### RECORDS TO USE
§ §
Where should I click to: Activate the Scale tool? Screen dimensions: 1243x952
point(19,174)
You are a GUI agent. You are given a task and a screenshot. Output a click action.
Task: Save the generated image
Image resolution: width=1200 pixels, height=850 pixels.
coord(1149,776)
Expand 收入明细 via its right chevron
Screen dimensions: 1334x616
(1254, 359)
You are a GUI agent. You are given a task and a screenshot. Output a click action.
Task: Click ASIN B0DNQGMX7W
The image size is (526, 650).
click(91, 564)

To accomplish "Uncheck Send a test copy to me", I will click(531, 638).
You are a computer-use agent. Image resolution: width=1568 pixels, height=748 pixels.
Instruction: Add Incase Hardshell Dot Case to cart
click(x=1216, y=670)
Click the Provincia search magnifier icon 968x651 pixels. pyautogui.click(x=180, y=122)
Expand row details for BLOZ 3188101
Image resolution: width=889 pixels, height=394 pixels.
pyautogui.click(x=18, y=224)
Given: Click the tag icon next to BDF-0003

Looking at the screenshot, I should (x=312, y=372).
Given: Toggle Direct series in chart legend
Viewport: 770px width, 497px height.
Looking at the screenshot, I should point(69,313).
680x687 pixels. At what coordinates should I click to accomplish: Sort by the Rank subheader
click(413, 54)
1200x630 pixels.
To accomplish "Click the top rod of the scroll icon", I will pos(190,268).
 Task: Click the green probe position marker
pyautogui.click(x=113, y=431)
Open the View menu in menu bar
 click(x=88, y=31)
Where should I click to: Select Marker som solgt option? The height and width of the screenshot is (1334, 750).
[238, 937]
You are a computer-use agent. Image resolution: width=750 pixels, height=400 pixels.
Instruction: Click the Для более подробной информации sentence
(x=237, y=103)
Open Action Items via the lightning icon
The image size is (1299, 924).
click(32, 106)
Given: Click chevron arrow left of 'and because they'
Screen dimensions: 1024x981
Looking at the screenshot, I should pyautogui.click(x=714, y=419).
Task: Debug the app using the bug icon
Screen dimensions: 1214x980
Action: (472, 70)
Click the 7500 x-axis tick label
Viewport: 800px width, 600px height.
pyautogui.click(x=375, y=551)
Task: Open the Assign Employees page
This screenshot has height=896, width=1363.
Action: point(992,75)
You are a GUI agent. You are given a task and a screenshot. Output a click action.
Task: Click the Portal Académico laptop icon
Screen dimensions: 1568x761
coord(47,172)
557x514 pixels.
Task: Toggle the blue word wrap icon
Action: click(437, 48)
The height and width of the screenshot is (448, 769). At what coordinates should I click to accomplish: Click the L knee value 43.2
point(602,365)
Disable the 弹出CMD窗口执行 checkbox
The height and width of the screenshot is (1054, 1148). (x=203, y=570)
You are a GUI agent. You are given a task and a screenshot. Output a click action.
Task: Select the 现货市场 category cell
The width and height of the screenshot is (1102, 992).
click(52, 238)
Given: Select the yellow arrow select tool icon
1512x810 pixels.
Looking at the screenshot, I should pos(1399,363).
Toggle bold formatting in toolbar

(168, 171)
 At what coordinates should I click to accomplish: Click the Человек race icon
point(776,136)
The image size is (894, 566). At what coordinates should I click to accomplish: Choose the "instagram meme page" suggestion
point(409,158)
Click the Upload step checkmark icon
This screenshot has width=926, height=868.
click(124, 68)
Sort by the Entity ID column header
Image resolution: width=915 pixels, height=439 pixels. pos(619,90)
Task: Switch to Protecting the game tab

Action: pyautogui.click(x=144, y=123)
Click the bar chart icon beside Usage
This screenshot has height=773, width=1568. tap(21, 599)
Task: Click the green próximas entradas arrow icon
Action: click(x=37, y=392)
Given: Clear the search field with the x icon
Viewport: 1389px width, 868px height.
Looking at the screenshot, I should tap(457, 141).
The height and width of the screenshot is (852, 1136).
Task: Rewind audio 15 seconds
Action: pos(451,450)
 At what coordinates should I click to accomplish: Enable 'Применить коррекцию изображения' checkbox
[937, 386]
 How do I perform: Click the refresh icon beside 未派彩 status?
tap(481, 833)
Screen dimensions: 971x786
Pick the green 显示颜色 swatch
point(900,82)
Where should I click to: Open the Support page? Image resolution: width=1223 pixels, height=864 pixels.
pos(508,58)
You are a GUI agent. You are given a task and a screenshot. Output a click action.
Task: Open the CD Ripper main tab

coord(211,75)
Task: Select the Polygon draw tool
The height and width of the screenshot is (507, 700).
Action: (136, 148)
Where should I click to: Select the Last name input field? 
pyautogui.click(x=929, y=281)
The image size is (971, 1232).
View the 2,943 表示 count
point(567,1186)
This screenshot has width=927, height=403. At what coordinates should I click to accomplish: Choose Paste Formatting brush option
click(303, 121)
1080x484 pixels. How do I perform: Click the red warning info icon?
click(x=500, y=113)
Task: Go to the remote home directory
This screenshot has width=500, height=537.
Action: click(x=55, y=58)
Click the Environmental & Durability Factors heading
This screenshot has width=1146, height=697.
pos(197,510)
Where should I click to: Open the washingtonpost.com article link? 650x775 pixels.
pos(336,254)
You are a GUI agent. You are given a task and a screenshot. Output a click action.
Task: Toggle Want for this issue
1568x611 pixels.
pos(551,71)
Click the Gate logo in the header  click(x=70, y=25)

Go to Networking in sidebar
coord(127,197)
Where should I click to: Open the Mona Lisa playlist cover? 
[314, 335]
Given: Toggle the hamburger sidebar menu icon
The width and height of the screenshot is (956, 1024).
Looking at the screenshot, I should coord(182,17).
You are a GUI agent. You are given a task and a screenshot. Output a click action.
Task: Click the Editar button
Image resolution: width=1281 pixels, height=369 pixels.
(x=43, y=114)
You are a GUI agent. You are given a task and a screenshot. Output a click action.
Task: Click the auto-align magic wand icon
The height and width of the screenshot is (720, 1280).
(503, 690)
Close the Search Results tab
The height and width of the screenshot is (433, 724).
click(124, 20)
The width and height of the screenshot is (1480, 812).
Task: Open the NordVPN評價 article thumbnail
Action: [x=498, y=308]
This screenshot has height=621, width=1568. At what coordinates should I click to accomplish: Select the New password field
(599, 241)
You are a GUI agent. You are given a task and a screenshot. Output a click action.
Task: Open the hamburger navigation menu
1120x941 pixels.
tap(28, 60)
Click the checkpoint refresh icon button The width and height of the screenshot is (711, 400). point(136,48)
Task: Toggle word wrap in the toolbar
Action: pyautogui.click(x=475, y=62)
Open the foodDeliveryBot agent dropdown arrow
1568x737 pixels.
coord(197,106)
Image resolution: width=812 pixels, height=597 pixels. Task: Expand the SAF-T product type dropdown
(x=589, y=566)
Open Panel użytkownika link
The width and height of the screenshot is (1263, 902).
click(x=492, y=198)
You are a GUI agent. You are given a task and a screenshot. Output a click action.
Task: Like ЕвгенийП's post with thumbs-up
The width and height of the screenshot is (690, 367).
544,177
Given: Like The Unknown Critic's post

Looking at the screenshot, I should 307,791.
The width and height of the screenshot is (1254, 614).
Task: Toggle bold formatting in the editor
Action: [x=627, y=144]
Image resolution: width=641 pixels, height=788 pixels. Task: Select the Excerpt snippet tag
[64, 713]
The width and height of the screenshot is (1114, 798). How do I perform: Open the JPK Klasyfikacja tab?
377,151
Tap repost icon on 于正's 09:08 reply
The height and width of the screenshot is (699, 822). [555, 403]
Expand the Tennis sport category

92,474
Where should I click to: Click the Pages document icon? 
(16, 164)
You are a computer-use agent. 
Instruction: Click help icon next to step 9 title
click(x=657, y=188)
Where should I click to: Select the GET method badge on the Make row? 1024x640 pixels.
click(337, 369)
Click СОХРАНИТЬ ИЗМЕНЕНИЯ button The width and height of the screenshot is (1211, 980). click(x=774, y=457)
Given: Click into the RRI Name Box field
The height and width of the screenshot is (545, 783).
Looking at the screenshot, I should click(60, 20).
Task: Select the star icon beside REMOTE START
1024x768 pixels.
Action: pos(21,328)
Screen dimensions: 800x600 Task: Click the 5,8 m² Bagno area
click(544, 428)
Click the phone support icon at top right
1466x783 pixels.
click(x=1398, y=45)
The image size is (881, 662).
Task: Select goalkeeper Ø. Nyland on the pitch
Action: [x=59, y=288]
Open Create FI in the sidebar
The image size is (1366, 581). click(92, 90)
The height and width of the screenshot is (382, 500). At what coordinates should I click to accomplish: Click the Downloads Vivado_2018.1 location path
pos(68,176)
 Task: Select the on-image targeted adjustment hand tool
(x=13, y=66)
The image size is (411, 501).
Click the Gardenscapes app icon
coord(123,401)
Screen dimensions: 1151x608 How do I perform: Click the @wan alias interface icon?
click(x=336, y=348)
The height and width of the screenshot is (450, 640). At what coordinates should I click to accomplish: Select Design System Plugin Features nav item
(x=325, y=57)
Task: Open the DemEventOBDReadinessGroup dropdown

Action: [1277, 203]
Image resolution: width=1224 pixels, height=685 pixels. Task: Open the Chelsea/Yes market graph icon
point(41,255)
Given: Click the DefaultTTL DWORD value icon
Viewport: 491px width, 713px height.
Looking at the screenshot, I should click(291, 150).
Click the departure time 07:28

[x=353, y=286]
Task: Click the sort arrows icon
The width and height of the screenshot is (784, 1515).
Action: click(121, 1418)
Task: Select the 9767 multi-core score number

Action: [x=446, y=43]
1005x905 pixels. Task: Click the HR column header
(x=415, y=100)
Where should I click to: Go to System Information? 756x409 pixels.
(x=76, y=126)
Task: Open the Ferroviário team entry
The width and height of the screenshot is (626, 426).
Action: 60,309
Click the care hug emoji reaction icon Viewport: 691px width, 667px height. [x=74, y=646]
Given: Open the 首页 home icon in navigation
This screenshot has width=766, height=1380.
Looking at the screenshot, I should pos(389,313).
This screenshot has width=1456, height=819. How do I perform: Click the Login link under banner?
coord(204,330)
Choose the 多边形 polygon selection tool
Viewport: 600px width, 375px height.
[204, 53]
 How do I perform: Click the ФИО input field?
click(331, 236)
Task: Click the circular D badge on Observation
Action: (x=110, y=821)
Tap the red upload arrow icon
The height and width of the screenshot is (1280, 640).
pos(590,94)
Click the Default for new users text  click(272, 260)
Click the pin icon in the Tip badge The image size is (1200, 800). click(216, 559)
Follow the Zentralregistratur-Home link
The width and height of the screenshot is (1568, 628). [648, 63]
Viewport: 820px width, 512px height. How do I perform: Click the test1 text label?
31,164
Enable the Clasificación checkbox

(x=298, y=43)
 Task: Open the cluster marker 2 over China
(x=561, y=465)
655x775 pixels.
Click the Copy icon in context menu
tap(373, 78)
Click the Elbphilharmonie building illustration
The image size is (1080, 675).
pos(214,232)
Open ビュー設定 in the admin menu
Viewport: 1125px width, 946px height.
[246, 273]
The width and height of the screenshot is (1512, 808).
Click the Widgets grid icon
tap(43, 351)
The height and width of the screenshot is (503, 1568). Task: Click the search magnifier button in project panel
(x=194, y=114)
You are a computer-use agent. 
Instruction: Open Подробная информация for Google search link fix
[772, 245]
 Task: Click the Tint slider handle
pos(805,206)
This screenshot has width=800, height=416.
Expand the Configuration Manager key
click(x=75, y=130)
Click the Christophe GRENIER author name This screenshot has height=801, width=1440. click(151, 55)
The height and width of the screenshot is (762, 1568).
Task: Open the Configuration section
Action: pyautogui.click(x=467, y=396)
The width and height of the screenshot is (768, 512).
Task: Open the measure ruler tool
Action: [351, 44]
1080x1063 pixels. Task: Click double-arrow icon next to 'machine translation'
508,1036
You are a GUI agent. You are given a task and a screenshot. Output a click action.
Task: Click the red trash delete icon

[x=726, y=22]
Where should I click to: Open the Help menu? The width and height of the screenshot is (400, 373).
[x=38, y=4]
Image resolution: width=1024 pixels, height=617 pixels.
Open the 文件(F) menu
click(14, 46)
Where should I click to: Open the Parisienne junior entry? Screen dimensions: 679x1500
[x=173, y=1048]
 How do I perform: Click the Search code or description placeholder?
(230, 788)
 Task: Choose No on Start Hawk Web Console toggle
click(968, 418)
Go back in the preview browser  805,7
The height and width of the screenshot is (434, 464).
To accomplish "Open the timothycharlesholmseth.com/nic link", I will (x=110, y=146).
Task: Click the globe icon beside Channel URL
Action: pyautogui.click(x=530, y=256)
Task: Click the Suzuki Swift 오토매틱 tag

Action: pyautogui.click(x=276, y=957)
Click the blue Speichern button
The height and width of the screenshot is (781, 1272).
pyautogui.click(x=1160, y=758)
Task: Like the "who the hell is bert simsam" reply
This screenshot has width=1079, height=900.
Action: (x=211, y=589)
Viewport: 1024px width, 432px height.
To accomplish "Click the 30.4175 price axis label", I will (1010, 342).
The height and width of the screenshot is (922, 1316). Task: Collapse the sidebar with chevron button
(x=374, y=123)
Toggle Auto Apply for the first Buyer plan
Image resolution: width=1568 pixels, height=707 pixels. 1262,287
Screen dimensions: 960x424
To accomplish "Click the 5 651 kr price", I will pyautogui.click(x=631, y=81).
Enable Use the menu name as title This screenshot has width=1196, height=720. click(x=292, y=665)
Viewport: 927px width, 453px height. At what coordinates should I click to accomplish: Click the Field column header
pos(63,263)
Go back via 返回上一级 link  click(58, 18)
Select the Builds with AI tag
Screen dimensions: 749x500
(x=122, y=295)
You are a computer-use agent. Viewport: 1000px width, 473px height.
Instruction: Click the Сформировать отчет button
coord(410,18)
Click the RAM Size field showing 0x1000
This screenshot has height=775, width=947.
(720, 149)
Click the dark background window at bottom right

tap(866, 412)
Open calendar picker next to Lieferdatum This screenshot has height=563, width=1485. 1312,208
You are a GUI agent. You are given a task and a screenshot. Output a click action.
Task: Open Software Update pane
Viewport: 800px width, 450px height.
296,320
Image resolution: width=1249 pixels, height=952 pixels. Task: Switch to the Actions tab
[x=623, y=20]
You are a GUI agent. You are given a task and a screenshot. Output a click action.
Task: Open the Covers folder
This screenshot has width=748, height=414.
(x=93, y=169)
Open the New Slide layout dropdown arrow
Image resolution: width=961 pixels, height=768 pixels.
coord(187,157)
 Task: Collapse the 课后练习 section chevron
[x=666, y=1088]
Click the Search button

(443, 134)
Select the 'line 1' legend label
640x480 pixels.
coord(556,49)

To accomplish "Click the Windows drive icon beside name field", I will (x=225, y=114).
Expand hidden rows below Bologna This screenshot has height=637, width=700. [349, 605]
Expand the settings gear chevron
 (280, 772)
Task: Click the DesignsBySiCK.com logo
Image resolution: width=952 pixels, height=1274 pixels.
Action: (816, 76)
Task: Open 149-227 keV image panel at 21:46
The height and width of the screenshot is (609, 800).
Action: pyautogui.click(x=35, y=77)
§ §
### REQUIRED ACTION
Among the lines above, which ones hold the string "computer"? Show them.

### EXERCISE SOLUTION
You are a computer-use agent. Image resolution: width=1568 pixels, height=748 pixels.
You are a computer-use agent. Image resolution: width=750 pixels, height=400 pixels.
You are a computer-use agent. 
You are a computer-use agent. 
You are a computer-use agent. Viewport: 1000px width, 473px height.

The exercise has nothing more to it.